The Duchess was shown behind the bar at The Brink, a dry bar run by the Action on Addiction charity to help addicts recover from drink and drug dependency.
Paula Carey, 37, from Dovecote, Liverpool, served her a smoothie, named The Duchess in her honour.
Carey said: "I said, 'Can I just ask you one question? Did you get anything nice for Valentine's Day?'
"She said, 'Yes I did thank you.'"
Kate was also serenaded by the resident choir at The Brink - made up of recovering addicts called the Raucous Caucus Recovery Chorus - singing a traditional native American Indian song titled, Wings Of A Dove.
Kate Middleton arriving at the dry bar
Michael Edwards, 32, from Kensington, Liverpool, and a member of the choir, said: "It's a song about hope and happiness.
"I got involved in the choir because I'm in recovery from drugs and alcohol.
"Doing this, it's built my confidence, it's risen up.
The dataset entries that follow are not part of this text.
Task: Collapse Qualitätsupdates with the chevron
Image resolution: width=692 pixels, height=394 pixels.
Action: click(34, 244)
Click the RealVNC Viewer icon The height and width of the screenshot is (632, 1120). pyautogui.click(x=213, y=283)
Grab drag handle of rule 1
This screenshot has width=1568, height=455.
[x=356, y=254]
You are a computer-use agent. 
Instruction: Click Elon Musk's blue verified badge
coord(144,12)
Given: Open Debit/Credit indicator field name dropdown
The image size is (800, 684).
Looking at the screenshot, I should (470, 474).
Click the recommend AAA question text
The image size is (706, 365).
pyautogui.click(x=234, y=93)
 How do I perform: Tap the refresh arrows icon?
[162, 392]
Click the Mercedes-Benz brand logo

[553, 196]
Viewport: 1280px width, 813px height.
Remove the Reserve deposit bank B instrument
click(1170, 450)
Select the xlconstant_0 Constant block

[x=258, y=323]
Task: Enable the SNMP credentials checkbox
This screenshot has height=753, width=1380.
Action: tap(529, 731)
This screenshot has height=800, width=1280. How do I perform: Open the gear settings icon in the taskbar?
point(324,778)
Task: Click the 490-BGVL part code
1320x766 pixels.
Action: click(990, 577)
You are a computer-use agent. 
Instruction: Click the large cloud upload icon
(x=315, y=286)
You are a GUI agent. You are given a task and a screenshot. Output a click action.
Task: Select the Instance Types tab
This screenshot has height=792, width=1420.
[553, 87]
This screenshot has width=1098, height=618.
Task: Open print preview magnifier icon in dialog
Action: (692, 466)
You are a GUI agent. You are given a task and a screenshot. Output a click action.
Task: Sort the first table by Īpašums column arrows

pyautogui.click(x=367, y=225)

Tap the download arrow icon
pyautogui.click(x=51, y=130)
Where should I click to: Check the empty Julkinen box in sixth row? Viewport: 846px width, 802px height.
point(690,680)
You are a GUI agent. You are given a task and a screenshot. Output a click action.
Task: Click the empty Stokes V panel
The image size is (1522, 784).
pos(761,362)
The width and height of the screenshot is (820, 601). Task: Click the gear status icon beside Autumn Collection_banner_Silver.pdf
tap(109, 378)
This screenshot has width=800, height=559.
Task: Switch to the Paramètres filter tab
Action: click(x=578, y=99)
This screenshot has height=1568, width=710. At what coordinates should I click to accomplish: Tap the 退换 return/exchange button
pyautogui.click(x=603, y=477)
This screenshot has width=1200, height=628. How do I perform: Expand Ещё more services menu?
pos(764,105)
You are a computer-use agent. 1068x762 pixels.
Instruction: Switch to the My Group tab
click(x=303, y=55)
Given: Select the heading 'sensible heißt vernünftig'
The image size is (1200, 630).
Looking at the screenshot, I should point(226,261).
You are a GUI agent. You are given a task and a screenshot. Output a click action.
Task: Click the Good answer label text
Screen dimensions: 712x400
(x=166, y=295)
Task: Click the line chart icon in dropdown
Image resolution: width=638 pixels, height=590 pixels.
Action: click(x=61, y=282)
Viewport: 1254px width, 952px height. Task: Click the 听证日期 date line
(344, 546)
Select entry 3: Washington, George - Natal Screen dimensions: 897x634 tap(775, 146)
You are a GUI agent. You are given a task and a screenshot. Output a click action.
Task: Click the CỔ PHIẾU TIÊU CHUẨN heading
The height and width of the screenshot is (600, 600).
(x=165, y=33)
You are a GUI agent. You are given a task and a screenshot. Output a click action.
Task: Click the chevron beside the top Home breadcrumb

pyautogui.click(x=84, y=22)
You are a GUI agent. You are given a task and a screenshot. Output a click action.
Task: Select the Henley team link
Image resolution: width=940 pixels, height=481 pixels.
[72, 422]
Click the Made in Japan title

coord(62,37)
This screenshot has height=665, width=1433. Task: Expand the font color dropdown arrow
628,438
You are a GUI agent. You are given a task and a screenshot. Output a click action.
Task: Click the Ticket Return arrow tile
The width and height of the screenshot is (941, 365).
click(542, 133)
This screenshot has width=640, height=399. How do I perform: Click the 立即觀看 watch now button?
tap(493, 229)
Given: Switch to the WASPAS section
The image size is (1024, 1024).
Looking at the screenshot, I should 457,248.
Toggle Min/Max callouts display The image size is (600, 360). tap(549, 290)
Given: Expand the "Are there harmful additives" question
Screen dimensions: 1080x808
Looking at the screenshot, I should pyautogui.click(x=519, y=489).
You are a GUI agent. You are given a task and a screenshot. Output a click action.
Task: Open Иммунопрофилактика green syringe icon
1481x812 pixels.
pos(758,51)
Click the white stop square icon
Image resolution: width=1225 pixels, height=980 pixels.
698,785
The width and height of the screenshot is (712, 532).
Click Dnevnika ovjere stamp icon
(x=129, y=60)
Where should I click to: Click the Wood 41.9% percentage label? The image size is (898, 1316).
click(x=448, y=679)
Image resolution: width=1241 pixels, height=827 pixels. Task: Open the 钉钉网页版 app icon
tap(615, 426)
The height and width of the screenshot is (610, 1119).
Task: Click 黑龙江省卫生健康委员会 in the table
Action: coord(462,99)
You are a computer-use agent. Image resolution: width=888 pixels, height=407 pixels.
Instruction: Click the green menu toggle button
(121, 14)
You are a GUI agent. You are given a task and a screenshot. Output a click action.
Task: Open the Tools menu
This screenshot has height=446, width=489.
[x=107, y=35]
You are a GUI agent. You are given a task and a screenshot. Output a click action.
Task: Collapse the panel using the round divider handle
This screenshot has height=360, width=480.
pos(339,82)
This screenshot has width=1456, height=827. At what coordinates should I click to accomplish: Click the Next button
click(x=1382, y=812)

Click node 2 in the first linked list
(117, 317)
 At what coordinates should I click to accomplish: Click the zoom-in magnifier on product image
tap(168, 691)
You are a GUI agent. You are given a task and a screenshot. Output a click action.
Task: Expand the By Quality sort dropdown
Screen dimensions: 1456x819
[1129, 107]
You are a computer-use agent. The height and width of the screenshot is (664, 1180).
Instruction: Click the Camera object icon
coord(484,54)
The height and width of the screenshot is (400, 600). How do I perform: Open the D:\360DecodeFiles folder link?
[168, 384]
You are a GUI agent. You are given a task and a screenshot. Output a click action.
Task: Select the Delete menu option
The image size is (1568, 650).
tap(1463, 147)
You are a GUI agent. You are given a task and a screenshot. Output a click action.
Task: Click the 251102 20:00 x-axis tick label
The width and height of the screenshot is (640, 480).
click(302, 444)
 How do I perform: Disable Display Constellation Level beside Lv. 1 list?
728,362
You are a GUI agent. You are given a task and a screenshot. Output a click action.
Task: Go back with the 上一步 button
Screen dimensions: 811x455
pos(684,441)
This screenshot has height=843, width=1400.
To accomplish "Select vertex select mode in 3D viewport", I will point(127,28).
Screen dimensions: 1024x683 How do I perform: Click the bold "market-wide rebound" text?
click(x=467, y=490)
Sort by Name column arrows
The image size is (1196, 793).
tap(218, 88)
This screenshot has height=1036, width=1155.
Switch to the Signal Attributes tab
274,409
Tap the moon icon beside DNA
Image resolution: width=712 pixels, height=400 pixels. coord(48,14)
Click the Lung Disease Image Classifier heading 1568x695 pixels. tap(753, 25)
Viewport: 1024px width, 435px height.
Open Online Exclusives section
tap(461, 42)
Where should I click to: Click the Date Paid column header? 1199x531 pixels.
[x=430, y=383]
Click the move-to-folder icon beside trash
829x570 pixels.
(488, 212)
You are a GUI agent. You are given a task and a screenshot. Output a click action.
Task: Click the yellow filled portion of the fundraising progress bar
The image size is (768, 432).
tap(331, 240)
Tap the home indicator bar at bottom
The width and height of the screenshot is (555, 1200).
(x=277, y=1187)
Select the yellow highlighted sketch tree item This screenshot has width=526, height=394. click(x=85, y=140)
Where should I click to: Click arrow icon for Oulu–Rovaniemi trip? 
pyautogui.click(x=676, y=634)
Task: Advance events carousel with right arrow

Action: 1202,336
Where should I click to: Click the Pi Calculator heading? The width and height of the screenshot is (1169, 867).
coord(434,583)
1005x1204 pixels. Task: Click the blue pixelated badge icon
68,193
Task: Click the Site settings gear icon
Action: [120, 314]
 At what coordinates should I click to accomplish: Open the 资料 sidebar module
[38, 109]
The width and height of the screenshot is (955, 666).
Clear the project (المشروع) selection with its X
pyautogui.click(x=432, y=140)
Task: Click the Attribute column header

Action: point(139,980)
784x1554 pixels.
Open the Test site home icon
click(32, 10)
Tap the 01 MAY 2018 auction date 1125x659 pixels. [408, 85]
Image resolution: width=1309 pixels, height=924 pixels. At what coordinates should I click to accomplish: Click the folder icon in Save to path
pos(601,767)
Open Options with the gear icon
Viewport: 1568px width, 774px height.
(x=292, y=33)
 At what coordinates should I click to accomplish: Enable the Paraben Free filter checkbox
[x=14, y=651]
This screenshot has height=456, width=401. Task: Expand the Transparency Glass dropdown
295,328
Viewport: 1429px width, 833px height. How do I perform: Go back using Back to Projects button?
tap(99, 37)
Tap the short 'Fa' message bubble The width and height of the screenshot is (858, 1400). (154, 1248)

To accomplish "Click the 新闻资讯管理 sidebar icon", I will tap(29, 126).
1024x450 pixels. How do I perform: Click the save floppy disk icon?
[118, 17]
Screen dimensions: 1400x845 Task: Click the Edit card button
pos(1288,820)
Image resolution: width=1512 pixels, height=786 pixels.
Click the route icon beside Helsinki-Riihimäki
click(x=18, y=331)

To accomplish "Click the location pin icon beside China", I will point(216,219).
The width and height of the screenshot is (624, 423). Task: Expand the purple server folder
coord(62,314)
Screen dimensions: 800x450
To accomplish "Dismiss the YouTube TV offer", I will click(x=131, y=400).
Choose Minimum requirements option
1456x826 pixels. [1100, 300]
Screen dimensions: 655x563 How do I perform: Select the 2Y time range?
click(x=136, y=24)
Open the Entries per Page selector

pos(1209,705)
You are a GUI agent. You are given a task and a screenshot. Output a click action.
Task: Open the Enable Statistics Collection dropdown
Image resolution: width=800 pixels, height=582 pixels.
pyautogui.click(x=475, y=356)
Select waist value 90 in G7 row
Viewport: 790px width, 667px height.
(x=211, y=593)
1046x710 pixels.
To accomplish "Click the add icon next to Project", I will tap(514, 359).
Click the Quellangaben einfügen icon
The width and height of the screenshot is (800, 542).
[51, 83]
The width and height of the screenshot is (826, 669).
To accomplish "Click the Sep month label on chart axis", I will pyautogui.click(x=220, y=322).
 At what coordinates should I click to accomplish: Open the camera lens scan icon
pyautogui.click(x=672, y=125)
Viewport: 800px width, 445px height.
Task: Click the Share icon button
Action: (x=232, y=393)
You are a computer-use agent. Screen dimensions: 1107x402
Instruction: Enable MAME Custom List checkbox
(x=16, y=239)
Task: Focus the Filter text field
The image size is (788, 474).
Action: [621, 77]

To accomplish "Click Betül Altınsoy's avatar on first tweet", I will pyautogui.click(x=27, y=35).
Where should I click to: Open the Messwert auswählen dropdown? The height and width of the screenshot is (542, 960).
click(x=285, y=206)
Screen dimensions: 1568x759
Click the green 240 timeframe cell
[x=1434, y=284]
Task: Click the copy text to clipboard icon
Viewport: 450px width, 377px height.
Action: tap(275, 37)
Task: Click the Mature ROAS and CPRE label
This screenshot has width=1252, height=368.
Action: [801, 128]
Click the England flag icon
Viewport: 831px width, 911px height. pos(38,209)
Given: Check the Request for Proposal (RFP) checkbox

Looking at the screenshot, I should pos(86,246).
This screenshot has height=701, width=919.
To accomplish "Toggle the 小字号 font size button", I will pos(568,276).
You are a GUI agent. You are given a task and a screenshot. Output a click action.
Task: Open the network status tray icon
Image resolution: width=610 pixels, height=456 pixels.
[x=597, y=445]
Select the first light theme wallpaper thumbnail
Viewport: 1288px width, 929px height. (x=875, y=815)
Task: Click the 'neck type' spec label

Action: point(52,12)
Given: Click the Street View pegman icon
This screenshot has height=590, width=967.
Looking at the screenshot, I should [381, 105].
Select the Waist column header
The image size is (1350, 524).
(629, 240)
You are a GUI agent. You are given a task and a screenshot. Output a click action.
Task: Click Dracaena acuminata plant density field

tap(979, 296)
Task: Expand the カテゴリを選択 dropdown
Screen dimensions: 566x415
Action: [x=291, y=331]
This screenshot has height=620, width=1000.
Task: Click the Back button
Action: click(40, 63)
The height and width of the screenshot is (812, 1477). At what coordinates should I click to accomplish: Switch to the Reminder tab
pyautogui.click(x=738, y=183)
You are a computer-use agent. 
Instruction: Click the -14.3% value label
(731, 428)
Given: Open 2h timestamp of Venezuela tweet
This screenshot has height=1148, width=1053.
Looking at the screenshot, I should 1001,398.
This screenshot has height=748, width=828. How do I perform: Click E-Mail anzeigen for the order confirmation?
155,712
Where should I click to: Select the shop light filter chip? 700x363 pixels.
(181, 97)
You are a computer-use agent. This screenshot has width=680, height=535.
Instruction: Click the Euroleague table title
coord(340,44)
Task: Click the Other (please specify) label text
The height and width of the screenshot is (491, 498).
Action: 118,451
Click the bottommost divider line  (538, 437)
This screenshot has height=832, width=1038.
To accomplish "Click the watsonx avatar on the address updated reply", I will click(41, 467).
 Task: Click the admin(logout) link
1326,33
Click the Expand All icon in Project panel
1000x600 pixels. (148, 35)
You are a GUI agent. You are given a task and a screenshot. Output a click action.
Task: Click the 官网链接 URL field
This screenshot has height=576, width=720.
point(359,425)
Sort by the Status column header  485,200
I didn't have any before.
"It's a bit scary with a royal audience but this is what the choir has done for me, to give me the confidence to sing in front of people.
"Everybody has been excited here for weeks because of the royal visit, that something this good is happening here."
The Duchess is making her first solo regional visit while William is on a six-week posting in the Falkland Islands as part of his role as an RAF search and rescue pilot.
During today's engagements, the Duchess will also meet children being treated for cancer and burns injuries at Alder Hey Children's Hospital and see Ronald McDonald House, which provides free accommodation for families visiting sick children.
Kate is a patron of Action on Addiction together with three other charities - the National Portrait Gallery, East Anglia Children's Hospices and The Art Room.
The charity works to free people from their dependency on drink and drugs, support their families and educate professionals who give addicts help.
Apart from Liverpool, it has treatment centres in London, Dorset and Wiltshire.
The Brink is intended to provide a place for those who want to socialise without alcohol.
It also gives addicts in recovery a chance to re-enter the workforce, as three-quarters of staff are recovering alcoholics or drug addicts.
Speaking before the Duchess's arrival, Brink organiser Amanda Thomson said: "Everyone is really excited.
"We have had a few people calling up to try and get in but it's invitation only.
"Kate will meet the staff and some of our clients who have been through the treatment programme.
"And then we have the Raucous Caucus choir who are doing a song for her."
Ronald McDonald House is an independent charity providing free "home away from home" accommodation across the UK for parents and carers of the most critically ill children.
The Duchess has many admirers
The charity's facilities at Alder Hey are its largest in Europe and have put up 16,000 families since opening in 1993.
Initially consisting of 26 bedrooms, it has been expanded twice since then and now offers rooms to 84 families each night.
Kate will be welcomed at Alder Hey by brave seven-year-old Aimee Haswell.
The youngster, from Warrington, Cheshire, has a rare heart condition called hypoplastic left heart syndrome.
She has been through three major heart operations at Alder Hey and still needs regular check-ups.
Her mother, Lisa, said: "Aimee has always taken everything that hits her in her stride.
"She has always lived her life like any child of the same age with a normal heart, only she has less energy.
"When we received the phone call to say she had been chosen to greet the Duchess, words cannot describe our feelings."